16.1 Introduction and Literature Review
The primary goal of reading is to construct a mental representation of meaning from a text (Grabe and Stoller 2002). This meaning constructing activity involves coordination of multiple levels of sub-component processes, including lower-level processes and higher-level processes (Grabe 2009). Theoretical models of reading place different emphases on the roles of lower-level processing and higher-level processing in reading comprehension. On one side of the coin, some researchers stress the importance of efficiency of lower-level processing, suggesting that inefficiency in word processing inhibits higher-level reading comprehension processes, such as uses of reading strategies and text comprehension (e.g. Perfetti 1988; Perfetti and Hart 2001). In the present study, this hypothesis is referred to as the inhibition hypothesis. On the other side of the coin, other researchers emphasize the role of strategic processing in reading comprehension, maintaining that, as long as readers have sufficient time to carry out the reading task, inefficiency in lower-level processing does not normally hinder reading comprehension, as readers are able to use strategies to compensate for processing and/or language problems (e.g. Walczyk 2000; Walczyk et al. 2007). In the present study, this hypothesis is referred to as the compensation hypothesis.

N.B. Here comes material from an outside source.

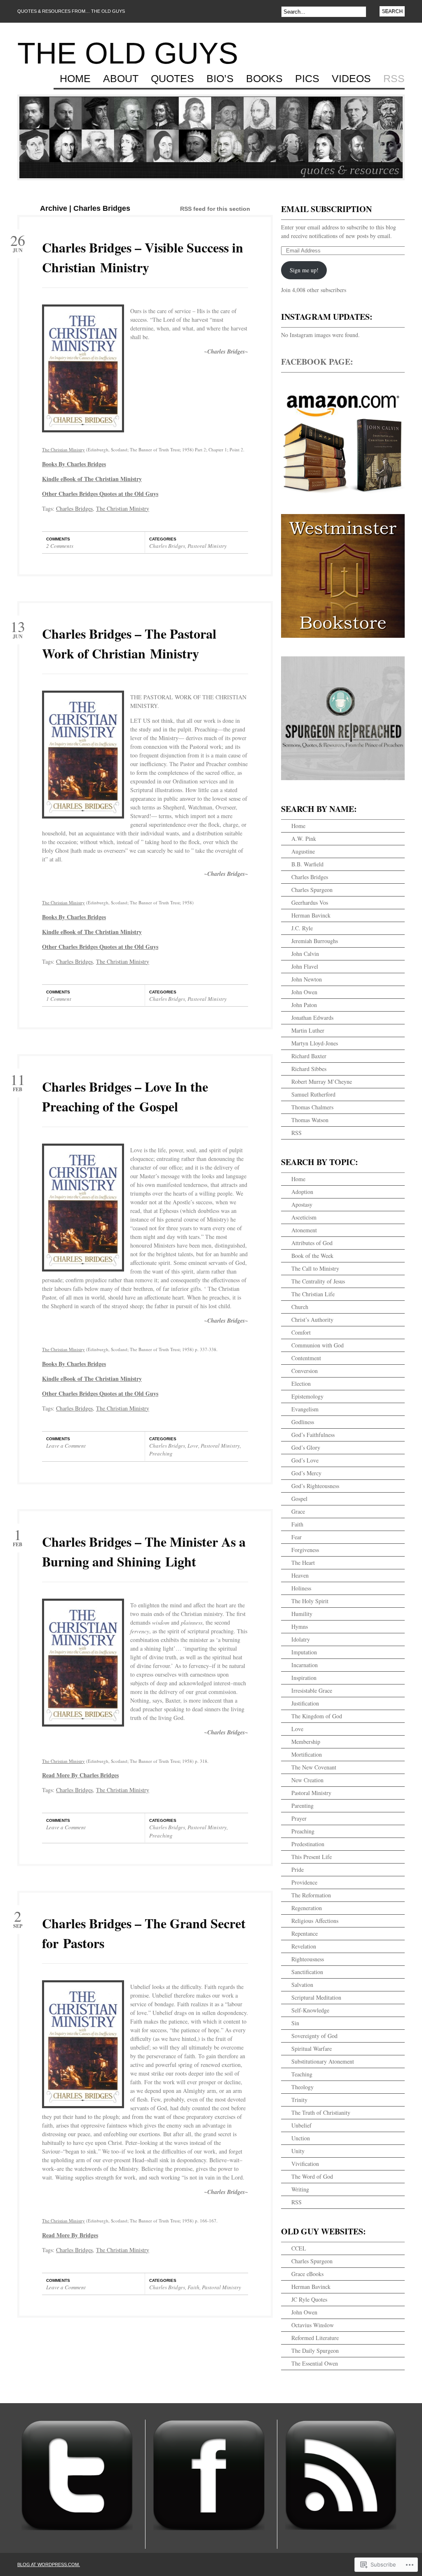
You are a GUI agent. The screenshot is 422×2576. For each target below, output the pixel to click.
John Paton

16.1.1 Theoretical Framework
The inhibition and compensation hypotheses will be explained by using two models: the Verbal Efficiency Model (VEM) (Perfetti 1988; Perfetti and Hart 2001); and the Compensatory-Encoding Model (C-EM) (e.g. Walczyk 2000; Walczyk et al. 2007).
16.1.1.1 Verbal Efficiency Model and the Inhibition Hypothesis
According to Perfetti’s (1988, 1999) VEM model, subcomponents in reading are arranged in a hierarchical manner and different reading processes have ranges of processing efficiency, with lower-level processes having more potential to become automatic through extensive practice than other processes. VEM assumes that the cognitive resources (attention and WM) necessary for good reading comprehension are limited in capacity. Therefore, efficient lower-level processing skills allow cognitive resources to be used for other higher-level comprehension processes. Efficient word processing skills are central to the model and VEM maintains that the inefficient word processing skills often inhibit readers’ problems with higher-level comprehension skills (e.g. building a coherent interpretation of text content, and use of reading strategies). VEM suggests that even in the adult population, for whom reading is presumably a well-practiced skill, there exists considerable variation in terms of efficiency of word processing.

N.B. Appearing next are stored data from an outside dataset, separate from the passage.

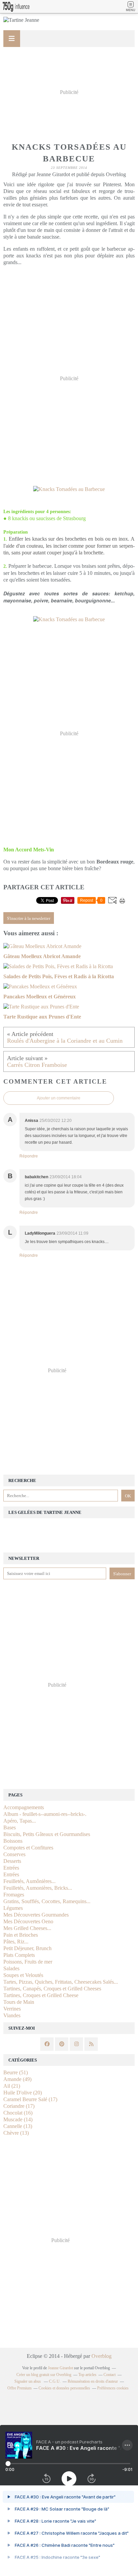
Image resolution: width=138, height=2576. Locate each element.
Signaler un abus (28, 2381)
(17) (30, 2099)
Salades (11, 1968)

16.1.1.2 Compensatory-Encoding Model and the Compensation Hypothesis
In proposing the C-EM model of reading, Walczky and his associates (Walczyk 2000; Walczyk et al. 2007) adopted basic assumptions of the VEM model but added compensatory mechanisms. Compensatory mechanisms are metacognitive in nature (Walczyk 1995), and are controlled processes, which have characteristics of slowness, serial in nature, and attention-demanding (Walczyk 2000; Wickens 1984). The establishment of the C-EM attempts to explain “the interplay between automatic and control processes” in reading (Walczyk 2000, p. 35). According to the C-EM, in fluent reading, lower-level processing tends to be carried out automatically and they make few demands on attention and WM. As a result, attention and WM can be used for higher-level comprehension processes. In situations where word processing is inefficiently or readers with a small WM, the C-EM assumes that readers are more likely turn to compensatory strategies.
One of the important predictions proposed in the C-EM model is that when there is no time pressure in reading, inefficient word processing and small WM “does not normally affect performance during reading because compensatory mechanisms operate routinely during performance” (Walczyk 1993, p. 127).

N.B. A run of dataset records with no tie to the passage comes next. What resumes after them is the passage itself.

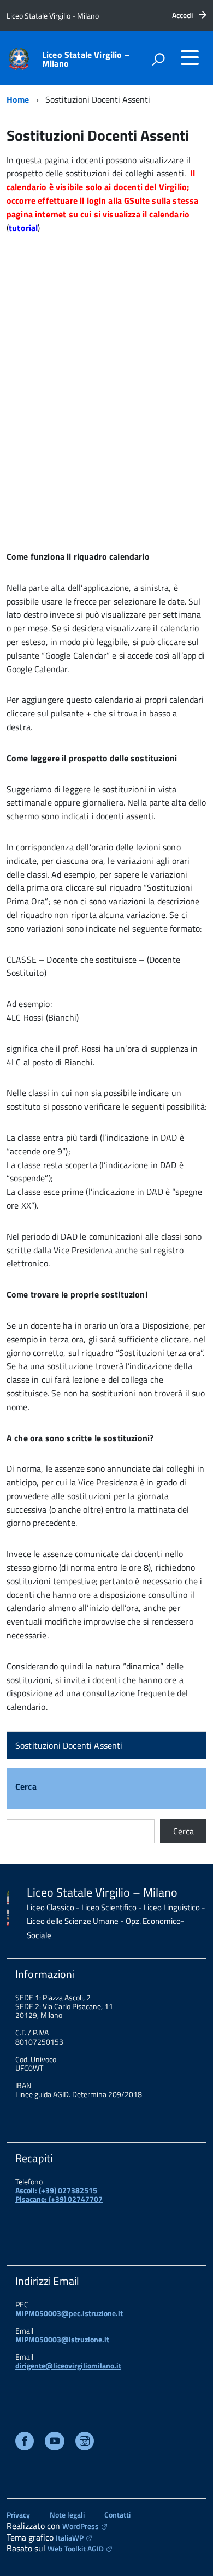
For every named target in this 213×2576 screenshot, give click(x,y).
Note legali (67, 2514)
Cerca (26, 1787)
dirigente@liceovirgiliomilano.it (68, 2365)
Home (18, 99)
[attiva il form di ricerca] (158, 59)
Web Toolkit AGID (76, 2548)
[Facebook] (24, 2442)
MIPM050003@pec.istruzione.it (69, 2313)
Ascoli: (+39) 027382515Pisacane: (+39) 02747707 (59, 2194)
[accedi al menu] (189, 57)
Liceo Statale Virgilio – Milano (86, 59)
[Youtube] (54, 2442)
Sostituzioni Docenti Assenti (68, 1745)
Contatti (117, 2514)
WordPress (80, 2526)
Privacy (18, 2514)
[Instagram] (84, 2442)
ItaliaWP (70, 2537)
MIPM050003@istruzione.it (62, 2339)
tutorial (23, 227)
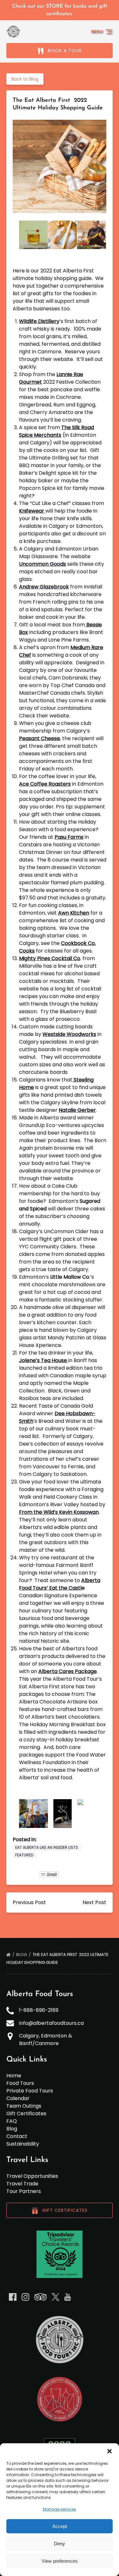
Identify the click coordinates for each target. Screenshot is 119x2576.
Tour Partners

16.1.2 Empirical Evidence for Inhibition and Compensation in L1 Reading
In L1 reading, the common finding is that word processing is a good predictor of reading comprehension for beginning readers (Perfetti 1985), and word recognition among children is a major factor contributing to their later reading abilities (Adams 1999; Perfetti et al. 2005).
Whether word processing inhibits the reading comprehension of older L1 readers who are beyond the period of acquiring reading skills is more ambiguous. On the one hand, some studies showed that word processing is a good predictor for reading comprehension even among adult readers. On the other hand, other studies have found that there was only a weak link or no link between word processing and reading comprehension for older L1 readers (e.g. Walczyk 1995; Walczyk and Raska 1992).
A handful of studies with adult native English readers exist that provide some empirical evidence for the compensation hypothesis. Walczyk (1995) found that in a no time pressure condition, none of the measures of lexical access and WM (speed and accuracy) was correlated with comprehension. The results provided some evidence for the C-EM model, that under no time pressure, word processing and WM did not predict reading comprehension.
In two studies (Walczyk et al. 2001; Walczyk and Taylor 1996), Walczyk and his colleagues provided partial support for the predictions made in the C-EM. The results of the two study showed that compensatory mechanisms (i.e. behaviours and strategies) were negatively correlated with the speed of lexical access and the speed measure of WM, suggesting that readers of inefficient lower-level processing used more frequently compensatory mechanisms. However, Walczyk and Taylor (1996) found that speed of lexical access did negatively correlate with text comprehension, meaning the faster to retrieve the meaning of words leads to better reading comprehension.
16.1.3 Empirical Evidence for Inhibition and Compensation in FL Reading
In FL reading, whether inefficient word processing inhibits reading comprehension has produced inconsistent results. On the one hand, word processing was found to positively correlate with reading comprehension in FL reading, suggesting the more proficient a FL reader process at word or sub-word level, the better he/she can achieve in comprehension (e.g. Koda 1992; Nassaji 2003; Nassaji and Geva 1999). These positive and significant correlations obtained in these studies suggest that inefficient word processing inhibits reading comprehension. For instance, Nassaji and Geva (1999) and Nassaji (2003) found that both processing beneath word level (orthographic processing) and word level processing significantly correlated with reading comprehension for adult FL readers of English speaking Farsi as their L1.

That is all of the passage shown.